Sanayici eleman bulamamaktan şikayetçi, ama çözüme katkı sağlamıyor
Sanayinin ara eleman ihtiyacı olduğunu, bunların da meslek liselerinde yetiştiğini anlatan Muammer Karaman, şunları söyledi;
“Ama bütün bunu üzülerek söylüyorum. Bütün bunlar ortadayken Eskişehir sanayicisi de, Türkiye sanayicisi de meslek liseleriyle ilişkiyi, meslek liseleriyle ortaklaşmayı, ortak projeler üzerinde buluşmayı çok başaramıyor. Bunun için de bir istek duymuyor. Oturdukları yerden eleman bulamamalarından, işçi bulamamalarından, kalifiye insan bulamamalarından şikayet etmelerine rağmen bu elemanları yetiştiren okulların sorunlarına çözüm bulmak için adım atmıyorlar. O sorunlara belki derman olabilmek için kendi ihtiyaçları olan elemanın daha vasıflı olarak yetişmesine imkan sağlamak amaçlı bir destek de göremiyoruz. Eskişehir sanayi bölgesinde hala bir meslek lisesi yok. Eskişehir sanayicilerinin desteklediği bir okul da yok. Sadece ağlayarak, var olan sorunları dile getirerek o sorunu ortadan kaldırmak çözmek mümkün değildir. Sanayicilerimiz, oturdukları yerden sorunları dile getirmek, şikayet etmek yerine sorunun çözümü için inisiyatif almaları ve sorunun farkına varmaları gerekiyor diye düşünüyorum.”
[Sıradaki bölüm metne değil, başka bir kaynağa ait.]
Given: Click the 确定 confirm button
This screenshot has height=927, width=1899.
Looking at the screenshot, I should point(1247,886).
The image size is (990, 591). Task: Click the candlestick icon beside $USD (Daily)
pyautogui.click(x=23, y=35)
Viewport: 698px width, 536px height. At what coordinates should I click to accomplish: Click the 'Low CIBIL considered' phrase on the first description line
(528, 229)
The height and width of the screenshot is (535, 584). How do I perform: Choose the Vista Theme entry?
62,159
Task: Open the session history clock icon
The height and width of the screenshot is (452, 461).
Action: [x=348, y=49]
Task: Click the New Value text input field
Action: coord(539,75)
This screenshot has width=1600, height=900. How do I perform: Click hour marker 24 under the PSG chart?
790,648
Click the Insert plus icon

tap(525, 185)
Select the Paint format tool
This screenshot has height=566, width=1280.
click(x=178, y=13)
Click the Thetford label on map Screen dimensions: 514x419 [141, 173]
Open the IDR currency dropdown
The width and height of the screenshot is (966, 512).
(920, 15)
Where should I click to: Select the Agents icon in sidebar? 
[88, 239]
Atölyelerin yenilenmesi için özel sektörün desteğine ihtiyaç var
Sanayicilerin meslek lisesinden yetişen öğrencinin daha donanımlı olmasını beklediğini, ancak okullarda eski dönem teknolojisi atölyelerin mevcut olduğunu anlatan Eğitim Bir-Sen 1 No'lu Şube Başkanı Muammer Karaman, “Çocukların sadece kitaptan okuyarak kendilerini mesleki geliştirmek mesleki anlamda geliştirmelerini bekleyemeyiz. Okullarımızın özellikle atölyelerindeki geride kalan teknolojinin demode teknolojinin günümüz teknolojisiyle buluşmasını sağlamak için destek olunmalı. Ben Eskişehir Sanayi Odasını (ESO) ve Eskişehir Ticaret Odasını (ETO) bu manasıyla göreve davet ediyorum. Buradaki sanayicilerin pek çoğu bu liselerimizden mezun. O firmalarımızın pek çok yöneticisi bu okullarımızın öğrencisi oldular. Ama okullarımıza sadece önemli günlerde aşure ve pilav yemek için ziyaret etmesinler, okullarımızın sorunlarıyla da hemhal olsunlar onları çözmek için destek olsunlar. Her şeyi devlet eliyle yapmak mümkün değil. Özel sektörün gücünden istifade etmemiz lazım” diye belirtti.